The celebration of cutting-edge Scottish arts, music and live performance

The Merchant City is all of Glasgow in a few square blocks. At its most north-westerly point, as it merges into the city centre around George Square, it’s all about opulent buildings, trendy boutique shops and a range of desirable restaurants and delis. At its south-easterly tip, however, down towards the Clyde and Glasgow Green, it starts to blend into the earthier, more working class East End. Where the two worlds meet is a fertile soil in which artistic ventures flourish.

Highlights of the area include vegetarian bar-cafes and gig venues Mono and the 13th Note (the former also contains acclaimed underground record shop Monorail); busy music bars like Blackfriars and Maggie May’s; small but respected art galleries such as Sorcha Dallas, Q! and Transmission (the latter is perhaps most famous for having appeared in the lyric of Franz Ferdinand’s hit song ‘Do You Want To?’) and larger arts venues like the City Hall and Old Fruitmarket complex, the Tron and the Ramshorn Theatres.

‘That’s the beauty of the Merchant City,’ says Gillian McCarrey, programmer of the annual Merchant City Festival alongside artistic director Neil Butler, ‘we have lots of different audiences and we don’t like to pigeonhole them in terms of who they are or what they like. So we work with national companies like the Scottish Symphony Orchestra, or with Scottish Opera to produce ‘Aria Adventures’, which is a programme of outdoors opera on Merchant Square.

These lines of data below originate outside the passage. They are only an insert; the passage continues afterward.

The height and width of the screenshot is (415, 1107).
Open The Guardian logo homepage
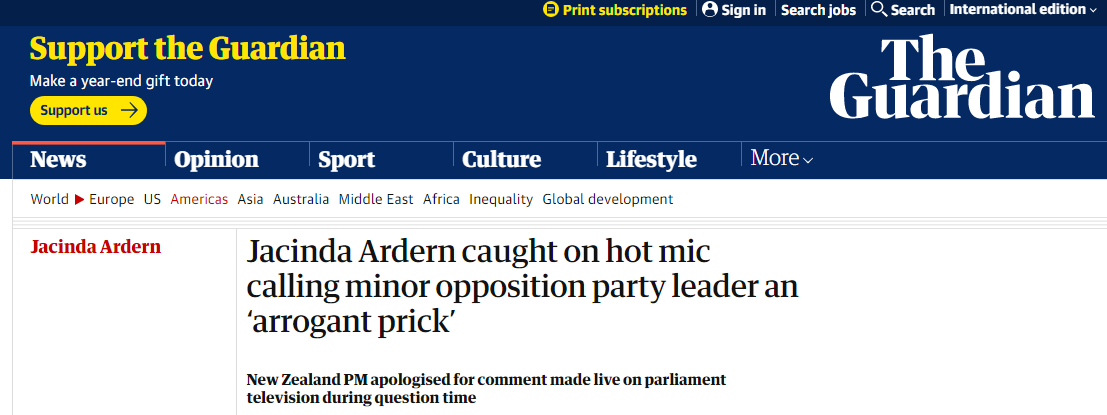point(961,78)
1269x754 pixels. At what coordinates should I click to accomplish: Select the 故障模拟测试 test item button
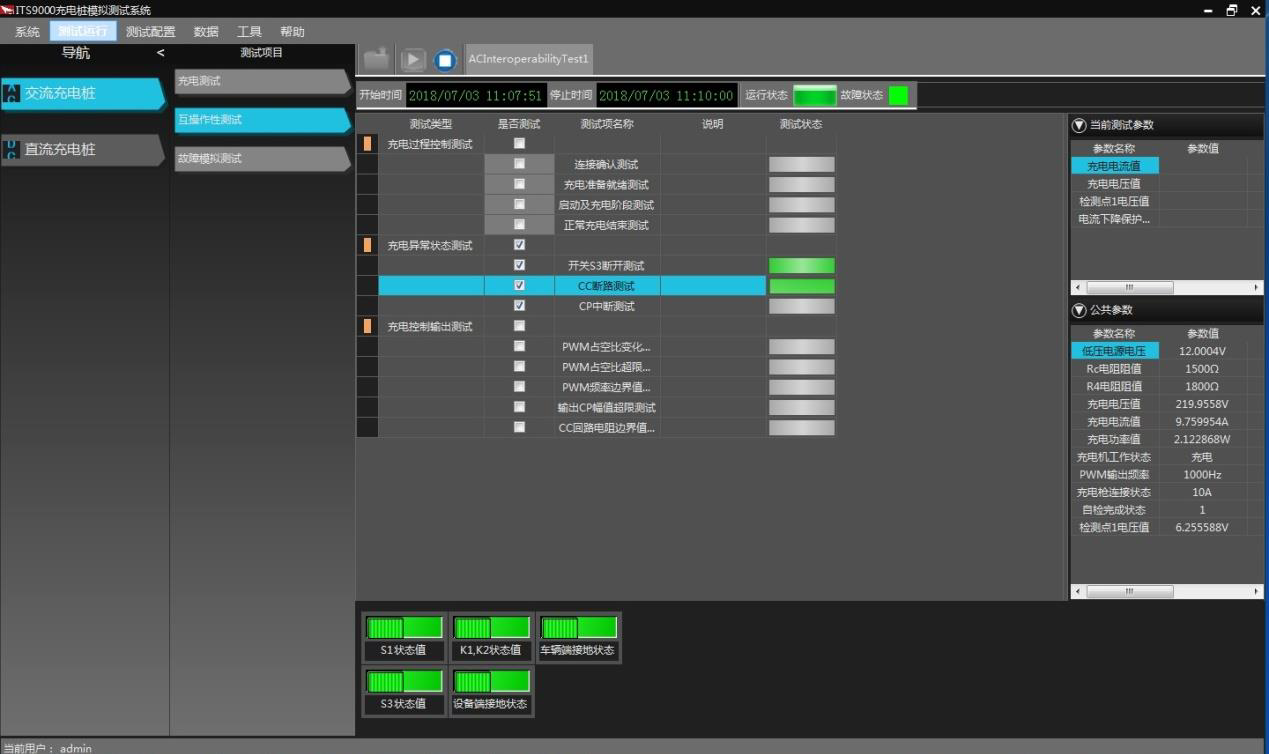[x=260, y=159]
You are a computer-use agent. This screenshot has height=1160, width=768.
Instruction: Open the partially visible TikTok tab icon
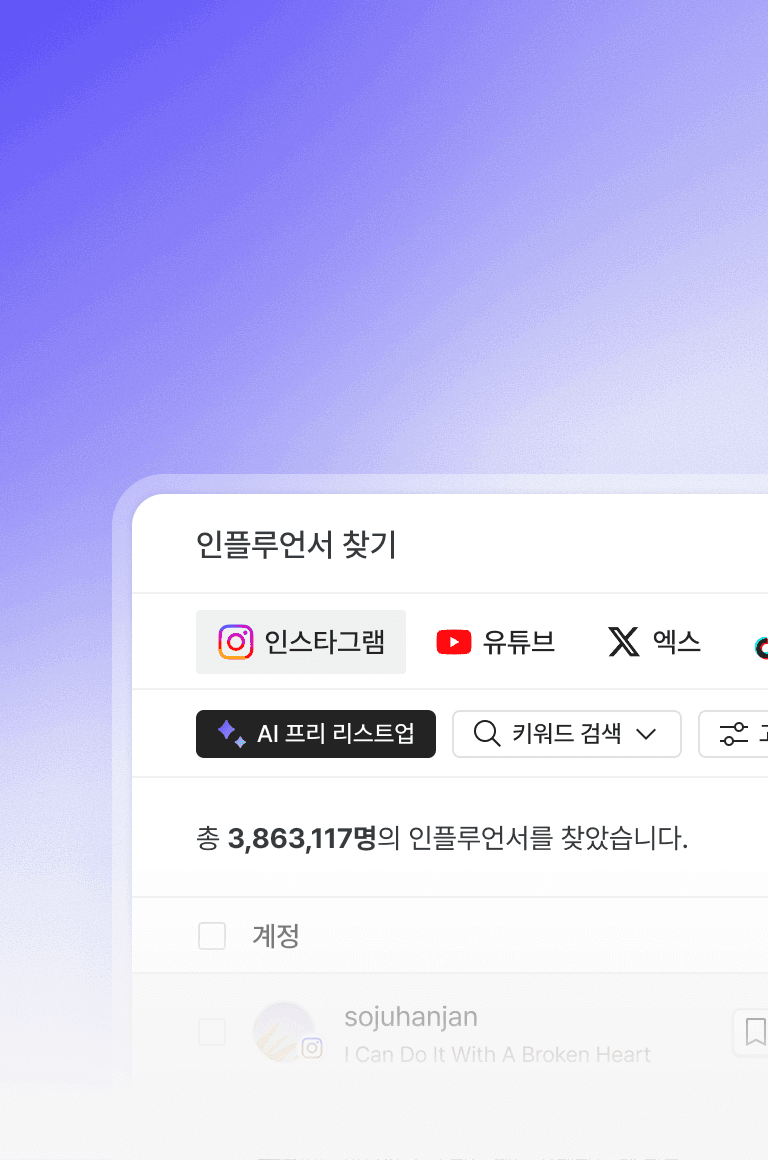point(761,647)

What’s nice about putting this on is that members of our audience who would never go to the opera can still be exposed in a public forum to something that they don’t think is meant for them, or that they wouldn’t necessarily enjoy.’

McCarrey points out that the Merchant City’s boundaries are ill-defined, although a rough definition would have it as the area north of the River Clyde, south of George Square, east of Queen Street and west of Glasgow Cross on the High Street.

‘It’s a cultural quarter of the city,’ she says. ‘There are lots of artists’ spaces and arts organisations at work in the area, and they’ve been established around the King Street and Parnie Street area for a long time. There’s a nice community feeling, a grassroots level of support for creative people, and a continuing programme of regeneration.’ The Merchant City Festival, in other words, will just get bigger and better – and this year looks set to be a cracker.

The Merchant City Festival runs from Thu 24- Sun 27 Sep. See www.merchantcityfestival.com for full details.


Best of the Fest

Programmer Gillian McCarrey chooses her best bits from the Merchant City Festival 2009’s programme

‘We’ll be working with Rachel Jury of the arts organisation Confab, who’ll be doing a secret poetry trail on the Sunday in which an audience will be taken to four secret locations, where they’ll meet poets who will perform a specially-commissioned poem for each location. There will be between six and eight poets at each stop – 32 in total – and they’ll be reading poems which might be inspired by the historical aspect of the location, or just how it makes them feel.

It’s also a great privilege to work with Cornwall’s Wildworks, a ‘landscape theatre’ company who are bringing a theatrical installation called Memory Projector. That’s happening below the Merchant Square, which is a space the audience won’t have been in before. I don’t want to say too much about that show – it’s an experience, let’s put it that way.

Then there will be the British premiere of a French street theatre group called Acid Caustic, who perform a very funny show based around a spoof religion. We also work with local bars like Lauries, the Brunswick Hotel and Blackfriars on our live music programme, which includes Brighton’s Carnival Collective and The Kings of Macumba at our Saturday parade.

I’m really proud of what we’ve managed to achieve for this year’s festival. It’s important to introduce patrons to shows and performers they won’t have encountered before and vice versa, and in Glasgow audiences we have some of the most open-minded you’ll find.’